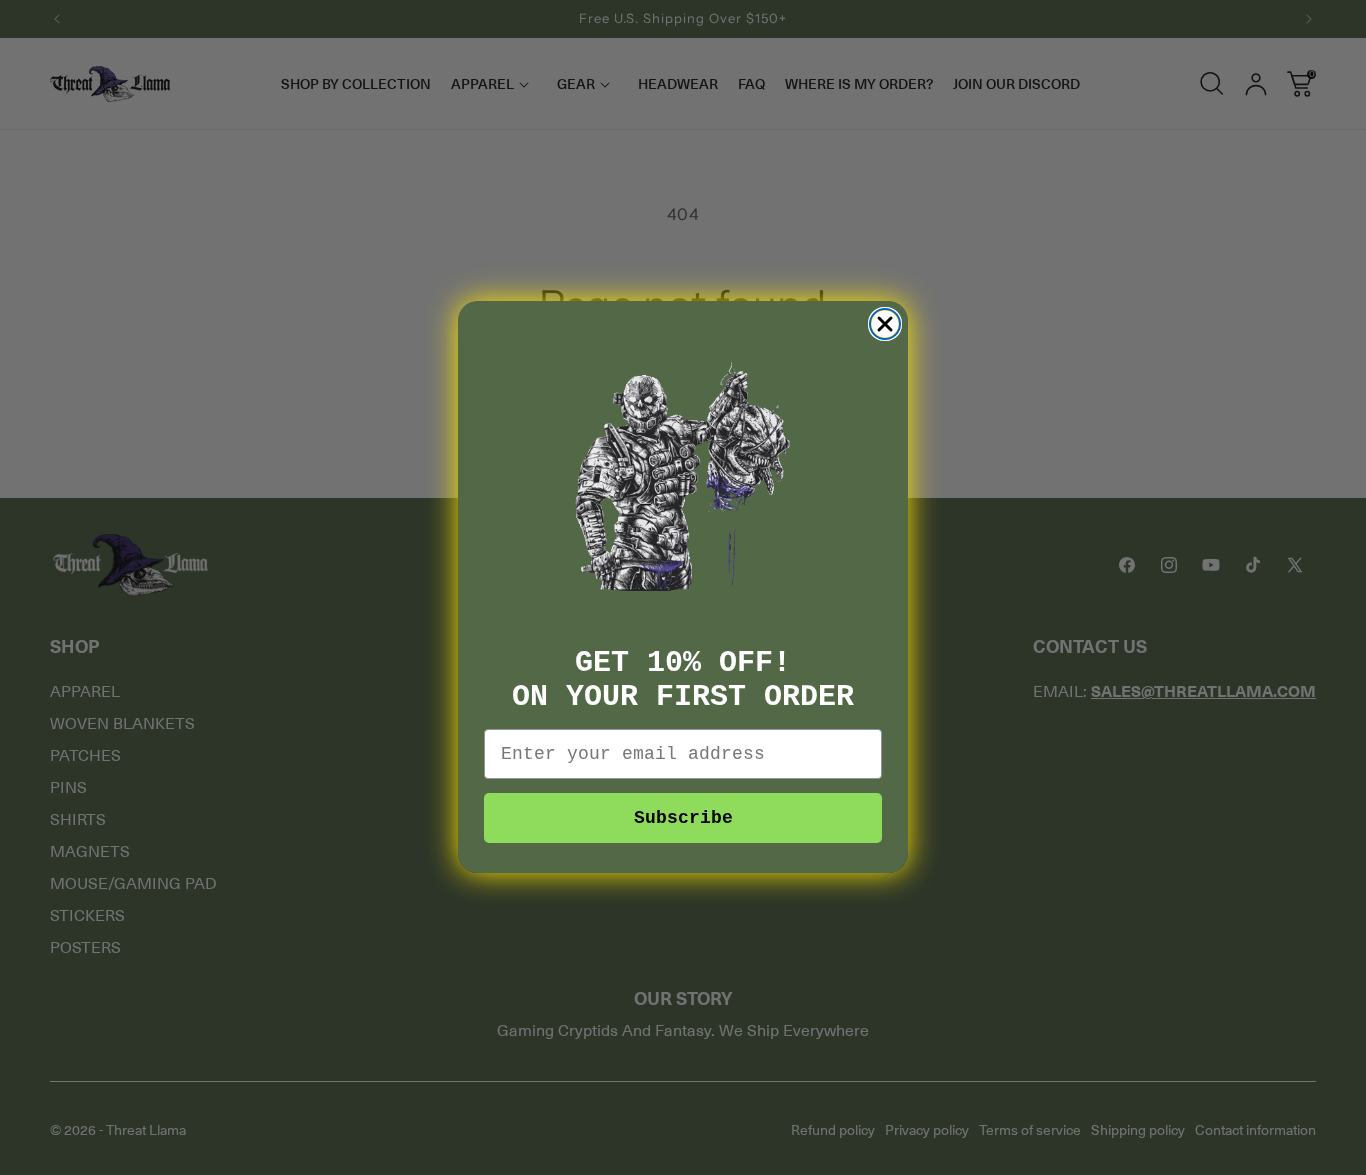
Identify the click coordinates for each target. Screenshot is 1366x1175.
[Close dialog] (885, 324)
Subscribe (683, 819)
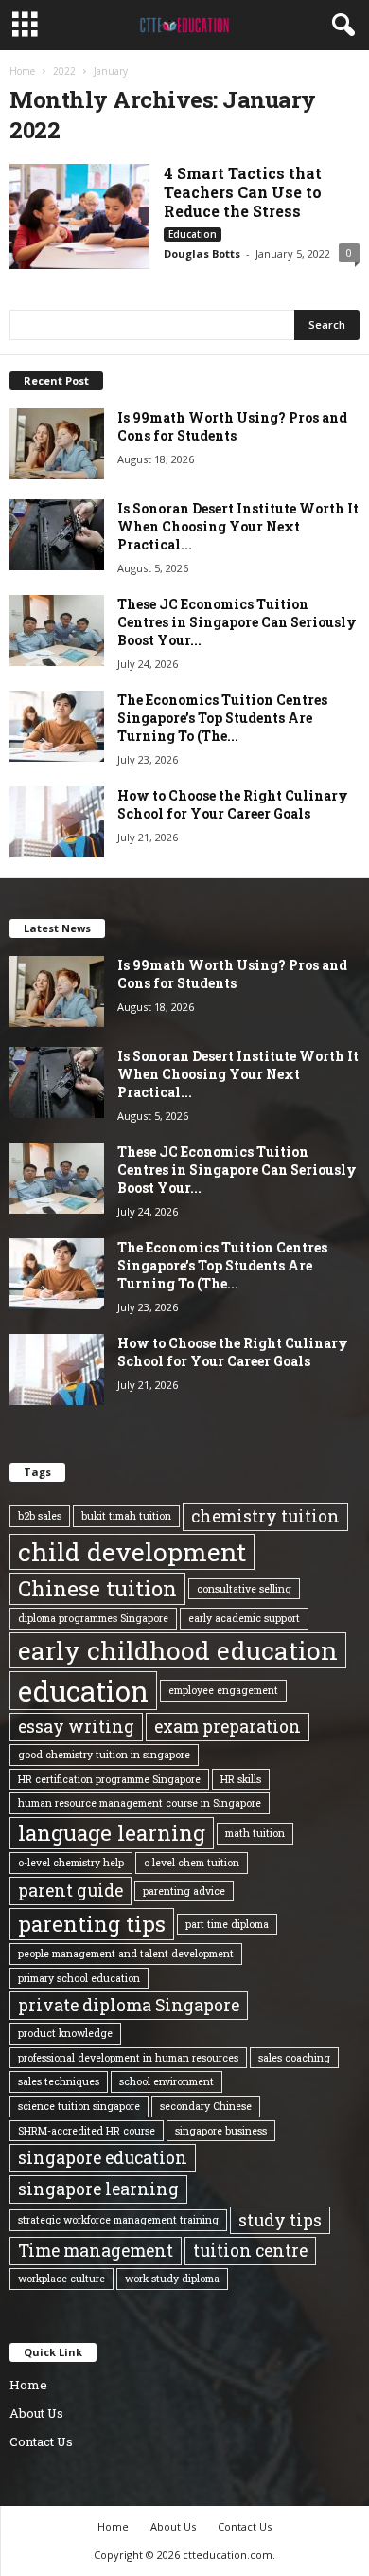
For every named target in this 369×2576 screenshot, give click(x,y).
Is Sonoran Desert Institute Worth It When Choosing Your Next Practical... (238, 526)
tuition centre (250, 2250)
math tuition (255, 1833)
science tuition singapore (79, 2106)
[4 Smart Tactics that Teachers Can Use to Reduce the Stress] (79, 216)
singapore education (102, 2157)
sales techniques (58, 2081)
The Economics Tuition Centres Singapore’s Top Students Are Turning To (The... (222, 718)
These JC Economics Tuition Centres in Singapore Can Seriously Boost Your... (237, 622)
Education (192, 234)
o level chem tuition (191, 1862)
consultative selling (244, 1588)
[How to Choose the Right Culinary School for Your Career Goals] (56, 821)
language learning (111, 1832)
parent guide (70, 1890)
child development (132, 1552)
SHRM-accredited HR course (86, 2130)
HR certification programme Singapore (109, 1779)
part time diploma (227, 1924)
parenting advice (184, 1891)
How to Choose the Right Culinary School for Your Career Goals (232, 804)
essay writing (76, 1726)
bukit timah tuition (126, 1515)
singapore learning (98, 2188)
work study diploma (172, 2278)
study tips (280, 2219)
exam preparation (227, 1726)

==

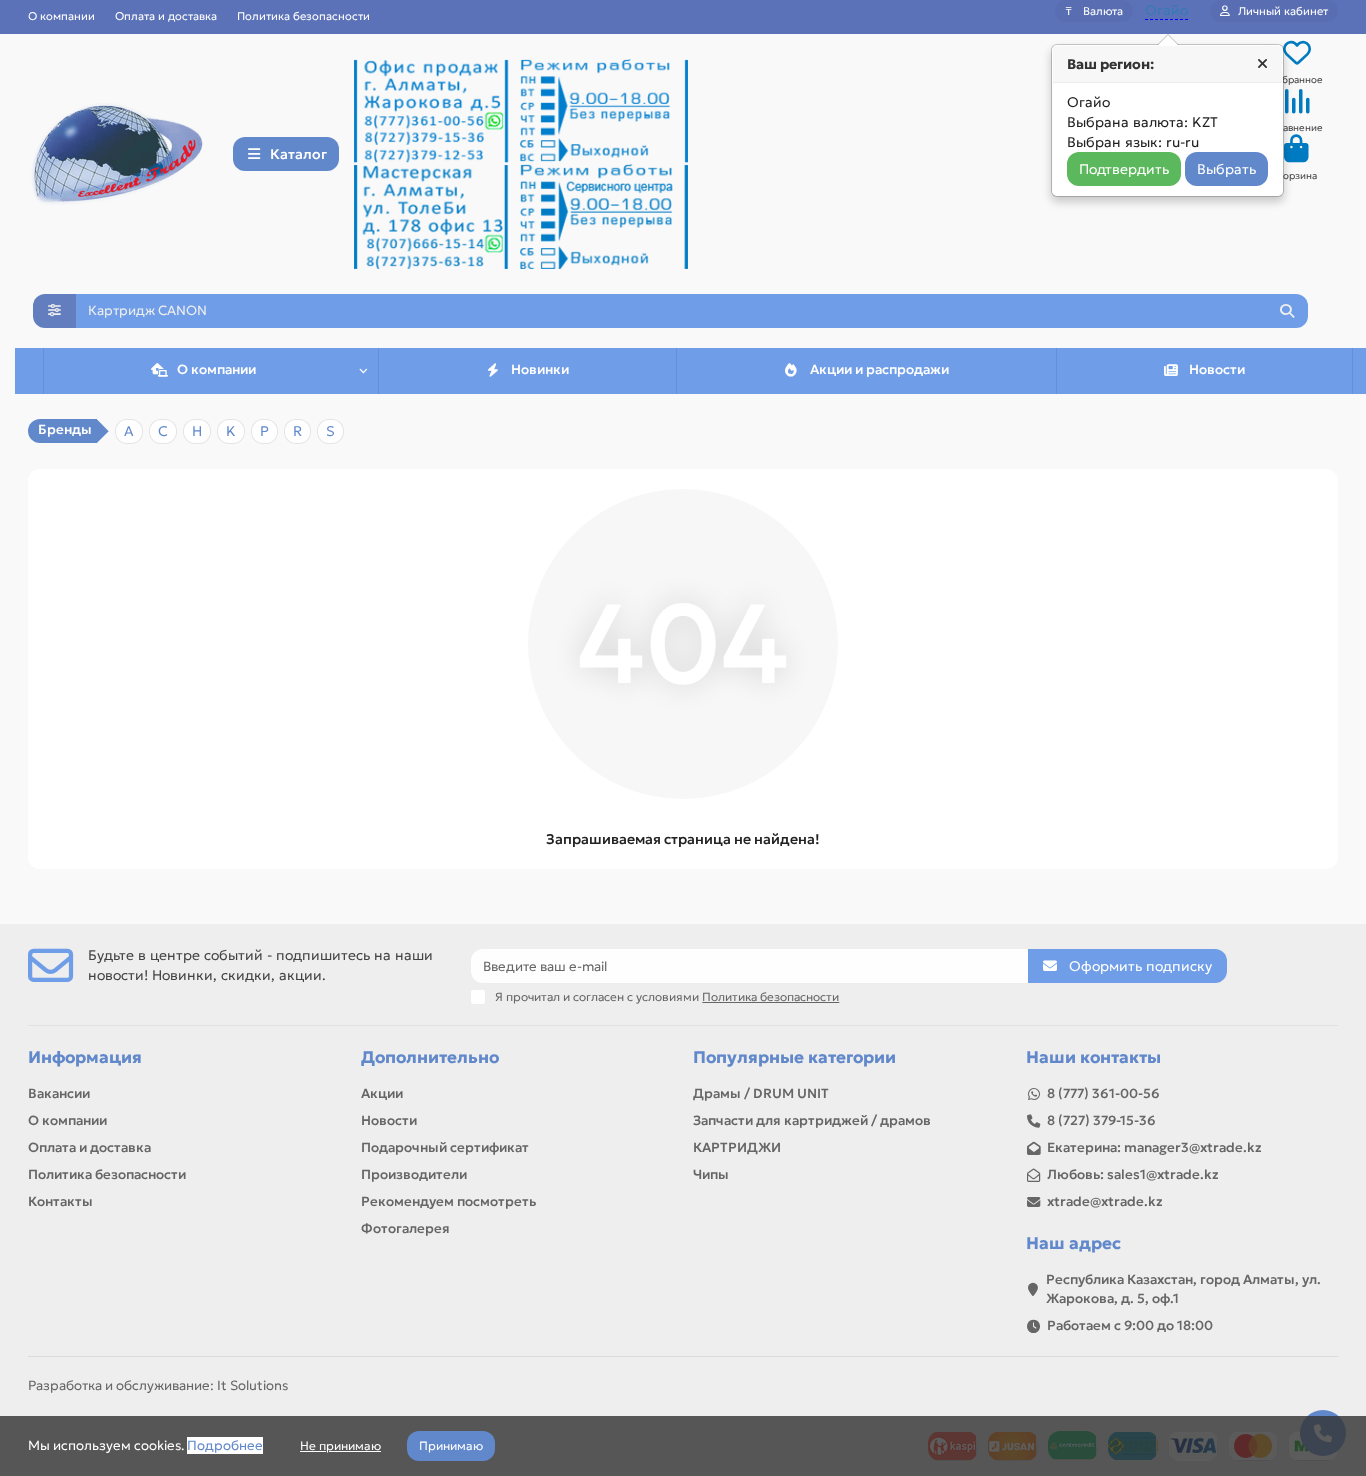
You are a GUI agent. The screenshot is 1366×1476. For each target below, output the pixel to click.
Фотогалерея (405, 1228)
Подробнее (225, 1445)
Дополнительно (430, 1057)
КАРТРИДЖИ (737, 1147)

**TASK REQUIREMENTS**
Copy out precisely the lines from the line with "You are a GUI" to the line with "КАРТРИДЖИ (737, 1147)" in the material above, including those two lines and omitting all the rest.

**TASK ANSWER**
You are a GUI agent. The screenshot is 1366×1476. For each target below, output the pixel to click.
Фотогалерея (405, 1228)
Подробнее (225, 1445)
Дополнительно (430, 1057)
КАРТРИДЖИ (737, 1147)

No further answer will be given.